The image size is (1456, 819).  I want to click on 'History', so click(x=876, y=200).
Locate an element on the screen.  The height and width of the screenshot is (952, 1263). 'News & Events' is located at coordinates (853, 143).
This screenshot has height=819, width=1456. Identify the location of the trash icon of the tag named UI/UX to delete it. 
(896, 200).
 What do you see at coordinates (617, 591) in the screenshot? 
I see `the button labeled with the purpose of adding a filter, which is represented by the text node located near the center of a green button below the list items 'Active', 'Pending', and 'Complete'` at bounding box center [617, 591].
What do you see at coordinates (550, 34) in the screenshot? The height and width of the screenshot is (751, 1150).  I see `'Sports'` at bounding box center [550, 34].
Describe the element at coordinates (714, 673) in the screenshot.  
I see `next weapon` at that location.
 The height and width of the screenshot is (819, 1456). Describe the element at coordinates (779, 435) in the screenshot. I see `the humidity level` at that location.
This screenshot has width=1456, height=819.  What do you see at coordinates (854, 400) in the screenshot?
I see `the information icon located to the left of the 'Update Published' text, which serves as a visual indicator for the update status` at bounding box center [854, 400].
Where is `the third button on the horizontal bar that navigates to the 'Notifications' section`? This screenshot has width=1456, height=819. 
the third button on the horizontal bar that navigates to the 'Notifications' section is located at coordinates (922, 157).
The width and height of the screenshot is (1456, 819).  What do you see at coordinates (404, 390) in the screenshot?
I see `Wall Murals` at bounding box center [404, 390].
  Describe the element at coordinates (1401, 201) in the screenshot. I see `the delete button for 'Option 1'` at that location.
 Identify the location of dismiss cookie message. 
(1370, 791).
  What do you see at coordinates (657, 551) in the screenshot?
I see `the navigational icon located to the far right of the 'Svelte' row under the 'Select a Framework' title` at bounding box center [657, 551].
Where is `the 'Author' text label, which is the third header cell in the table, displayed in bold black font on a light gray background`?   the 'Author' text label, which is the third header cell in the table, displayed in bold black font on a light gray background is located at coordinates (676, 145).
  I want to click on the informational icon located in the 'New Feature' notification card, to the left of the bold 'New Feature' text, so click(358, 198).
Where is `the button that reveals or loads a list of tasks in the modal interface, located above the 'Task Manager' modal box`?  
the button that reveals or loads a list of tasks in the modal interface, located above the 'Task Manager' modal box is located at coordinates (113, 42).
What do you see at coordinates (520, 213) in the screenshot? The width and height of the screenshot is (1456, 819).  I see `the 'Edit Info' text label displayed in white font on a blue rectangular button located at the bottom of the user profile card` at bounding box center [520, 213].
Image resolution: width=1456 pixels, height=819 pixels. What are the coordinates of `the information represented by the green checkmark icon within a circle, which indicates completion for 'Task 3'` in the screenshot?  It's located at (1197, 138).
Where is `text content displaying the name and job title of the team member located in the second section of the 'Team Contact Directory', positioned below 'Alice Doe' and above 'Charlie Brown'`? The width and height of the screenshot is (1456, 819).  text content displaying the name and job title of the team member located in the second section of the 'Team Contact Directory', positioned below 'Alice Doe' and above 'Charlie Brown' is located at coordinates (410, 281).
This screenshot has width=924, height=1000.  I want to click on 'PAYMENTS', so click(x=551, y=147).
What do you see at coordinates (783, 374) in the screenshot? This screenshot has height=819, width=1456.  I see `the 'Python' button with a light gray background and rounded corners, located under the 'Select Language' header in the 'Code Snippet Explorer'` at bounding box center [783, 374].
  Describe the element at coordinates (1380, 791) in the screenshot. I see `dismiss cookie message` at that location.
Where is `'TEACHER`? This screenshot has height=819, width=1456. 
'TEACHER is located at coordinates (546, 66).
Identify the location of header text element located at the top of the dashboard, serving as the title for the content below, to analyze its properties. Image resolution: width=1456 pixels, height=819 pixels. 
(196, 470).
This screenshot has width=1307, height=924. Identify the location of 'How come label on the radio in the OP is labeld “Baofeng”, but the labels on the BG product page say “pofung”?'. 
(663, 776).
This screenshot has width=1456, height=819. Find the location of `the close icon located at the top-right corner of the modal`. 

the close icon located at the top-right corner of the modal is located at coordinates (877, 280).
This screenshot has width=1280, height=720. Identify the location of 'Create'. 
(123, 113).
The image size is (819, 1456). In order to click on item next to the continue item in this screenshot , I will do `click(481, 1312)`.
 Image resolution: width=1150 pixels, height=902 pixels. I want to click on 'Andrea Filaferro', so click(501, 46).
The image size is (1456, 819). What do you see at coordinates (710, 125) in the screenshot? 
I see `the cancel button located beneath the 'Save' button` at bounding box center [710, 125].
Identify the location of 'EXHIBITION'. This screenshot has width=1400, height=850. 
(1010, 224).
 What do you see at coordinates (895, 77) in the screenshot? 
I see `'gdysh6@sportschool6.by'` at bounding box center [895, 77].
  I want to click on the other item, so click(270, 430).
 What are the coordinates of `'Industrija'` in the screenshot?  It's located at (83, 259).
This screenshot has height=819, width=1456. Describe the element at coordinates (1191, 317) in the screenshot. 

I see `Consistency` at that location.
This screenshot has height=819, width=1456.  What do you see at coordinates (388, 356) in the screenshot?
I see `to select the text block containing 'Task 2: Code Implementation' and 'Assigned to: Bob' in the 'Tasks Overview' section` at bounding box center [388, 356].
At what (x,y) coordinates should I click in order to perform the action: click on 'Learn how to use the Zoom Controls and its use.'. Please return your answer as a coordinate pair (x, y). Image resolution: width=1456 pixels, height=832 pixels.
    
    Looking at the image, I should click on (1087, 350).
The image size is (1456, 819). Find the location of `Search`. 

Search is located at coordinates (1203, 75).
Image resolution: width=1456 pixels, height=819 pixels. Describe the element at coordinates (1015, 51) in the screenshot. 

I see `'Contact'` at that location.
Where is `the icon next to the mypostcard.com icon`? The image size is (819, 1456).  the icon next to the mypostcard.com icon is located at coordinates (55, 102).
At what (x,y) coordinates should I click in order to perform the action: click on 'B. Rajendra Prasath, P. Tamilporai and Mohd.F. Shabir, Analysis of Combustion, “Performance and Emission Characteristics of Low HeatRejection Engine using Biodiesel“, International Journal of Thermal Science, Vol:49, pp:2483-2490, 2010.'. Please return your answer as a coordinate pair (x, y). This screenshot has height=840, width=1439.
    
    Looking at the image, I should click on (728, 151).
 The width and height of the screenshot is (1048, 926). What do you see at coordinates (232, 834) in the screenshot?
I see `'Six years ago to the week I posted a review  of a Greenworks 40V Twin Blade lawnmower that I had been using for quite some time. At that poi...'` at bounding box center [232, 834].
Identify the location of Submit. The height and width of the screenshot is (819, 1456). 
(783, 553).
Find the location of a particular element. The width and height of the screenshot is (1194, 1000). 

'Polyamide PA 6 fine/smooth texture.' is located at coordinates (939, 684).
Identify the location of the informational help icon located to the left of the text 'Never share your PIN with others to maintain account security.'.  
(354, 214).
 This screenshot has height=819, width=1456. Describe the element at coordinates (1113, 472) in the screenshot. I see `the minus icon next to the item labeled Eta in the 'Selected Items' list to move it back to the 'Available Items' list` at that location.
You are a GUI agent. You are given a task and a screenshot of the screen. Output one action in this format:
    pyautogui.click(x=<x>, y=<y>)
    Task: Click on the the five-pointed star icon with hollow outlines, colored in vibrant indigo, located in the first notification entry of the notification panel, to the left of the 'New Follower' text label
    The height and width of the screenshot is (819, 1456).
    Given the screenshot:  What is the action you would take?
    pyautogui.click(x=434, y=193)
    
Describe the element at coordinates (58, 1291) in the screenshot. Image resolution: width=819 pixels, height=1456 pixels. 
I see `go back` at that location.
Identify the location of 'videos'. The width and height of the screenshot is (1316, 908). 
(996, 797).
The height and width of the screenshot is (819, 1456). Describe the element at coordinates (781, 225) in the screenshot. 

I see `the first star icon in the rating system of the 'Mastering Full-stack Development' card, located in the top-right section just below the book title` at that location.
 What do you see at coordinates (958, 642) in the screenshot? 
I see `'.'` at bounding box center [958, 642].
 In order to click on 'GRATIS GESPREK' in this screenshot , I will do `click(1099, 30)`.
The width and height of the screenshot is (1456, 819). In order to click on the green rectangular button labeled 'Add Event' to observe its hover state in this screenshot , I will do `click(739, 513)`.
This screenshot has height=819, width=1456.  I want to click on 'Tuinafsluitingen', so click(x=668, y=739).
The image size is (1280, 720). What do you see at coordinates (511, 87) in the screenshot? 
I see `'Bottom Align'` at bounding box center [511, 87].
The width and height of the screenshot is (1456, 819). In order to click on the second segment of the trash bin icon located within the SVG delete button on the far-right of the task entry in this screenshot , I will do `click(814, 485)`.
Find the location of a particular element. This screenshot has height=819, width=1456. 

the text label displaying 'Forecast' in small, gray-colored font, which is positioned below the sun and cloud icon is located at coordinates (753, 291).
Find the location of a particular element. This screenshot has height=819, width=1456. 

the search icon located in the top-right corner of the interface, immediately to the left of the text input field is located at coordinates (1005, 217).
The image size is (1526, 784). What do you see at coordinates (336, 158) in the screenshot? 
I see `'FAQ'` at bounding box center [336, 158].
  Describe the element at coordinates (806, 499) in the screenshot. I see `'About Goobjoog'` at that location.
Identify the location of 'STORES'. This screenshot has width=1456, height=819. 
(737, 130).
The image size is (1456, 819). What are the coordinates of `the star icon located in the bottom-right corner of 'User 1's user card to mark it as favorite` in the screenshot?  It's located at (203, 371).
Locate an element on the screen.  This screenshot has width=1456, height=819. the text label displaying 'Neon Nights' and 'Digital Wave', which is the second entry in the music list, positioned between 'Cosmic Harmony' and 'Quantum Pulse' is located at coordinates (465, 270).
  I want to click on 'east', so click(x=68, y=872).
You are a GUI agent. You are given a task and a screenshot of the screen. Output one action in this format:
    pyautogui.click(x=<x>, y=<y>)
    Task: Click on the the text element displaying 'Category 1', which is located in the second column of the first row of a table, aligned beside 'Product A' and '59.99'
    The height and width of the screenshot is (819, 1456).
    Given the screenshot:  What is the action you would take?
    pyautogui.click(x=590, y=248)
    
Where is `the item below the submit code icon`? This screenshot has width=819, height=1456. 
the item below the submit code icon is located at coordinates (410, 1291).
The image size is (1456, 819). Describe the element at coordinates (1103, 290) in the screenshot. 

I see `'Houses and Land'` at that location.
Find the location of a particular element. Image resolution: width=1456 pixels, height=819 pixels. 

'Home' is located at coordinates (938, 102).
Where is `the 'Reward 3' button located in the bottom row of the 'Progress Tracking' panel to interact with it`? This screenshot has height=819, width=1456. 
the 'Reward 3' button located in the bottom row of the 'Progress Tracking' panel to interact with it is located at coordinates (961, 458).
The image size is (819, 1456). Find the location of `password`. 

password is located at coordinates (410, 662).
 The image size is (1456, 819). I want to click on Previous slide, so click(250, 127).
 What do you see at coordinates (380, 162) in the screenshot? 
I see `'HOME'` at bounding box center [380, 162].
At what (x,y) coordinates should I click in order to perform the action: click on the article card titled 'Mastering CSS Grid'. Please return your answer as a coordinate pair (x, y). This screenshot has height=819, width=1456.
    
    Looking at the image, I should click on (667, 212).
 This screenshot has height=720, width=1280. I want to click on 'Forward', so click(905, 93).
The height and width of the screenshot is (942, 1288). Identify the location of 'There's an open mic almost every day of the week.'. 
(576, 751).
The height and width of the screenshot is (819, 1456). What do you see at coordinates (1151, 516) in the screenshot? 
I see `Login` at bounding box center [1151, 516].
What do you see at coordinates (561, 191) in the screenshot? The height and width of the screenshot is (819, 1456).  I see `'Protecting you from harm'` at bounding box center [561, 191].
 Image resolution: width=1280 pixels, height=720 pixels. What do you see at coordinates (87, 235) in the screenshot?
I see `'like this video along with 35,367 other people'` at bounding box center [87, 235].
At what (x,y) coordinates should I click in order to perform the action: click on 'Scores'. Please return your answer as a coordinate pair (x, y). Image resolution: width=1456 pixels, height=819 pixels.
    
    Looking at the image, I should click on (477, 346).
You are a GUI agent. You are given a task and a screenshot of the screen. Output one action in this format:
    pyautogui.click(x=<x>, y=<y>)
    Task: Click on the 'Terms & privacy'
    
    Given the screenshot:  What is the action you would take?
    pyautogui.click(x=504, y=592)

◆ ◆ ◆ ◆

> **What to produce**: Render the material starting at the line containing "Identify the location of Submit." and ending at the line containing "coordinates (939, 684)." as a JSON list of strings, one string per line, with blank lines omitted.

> **Exercise response**:
[
  "Identify the location of Submit. The height and width of the screenshot is (819, 1456). ",
  "(783, 553).",
  "Find the location of a particular element. The width and height of the screenshot is (1194, 1000). ",
  "'Polyamide PA 6 fine/smooth texture.' is located at coordinates (939, 684)."
]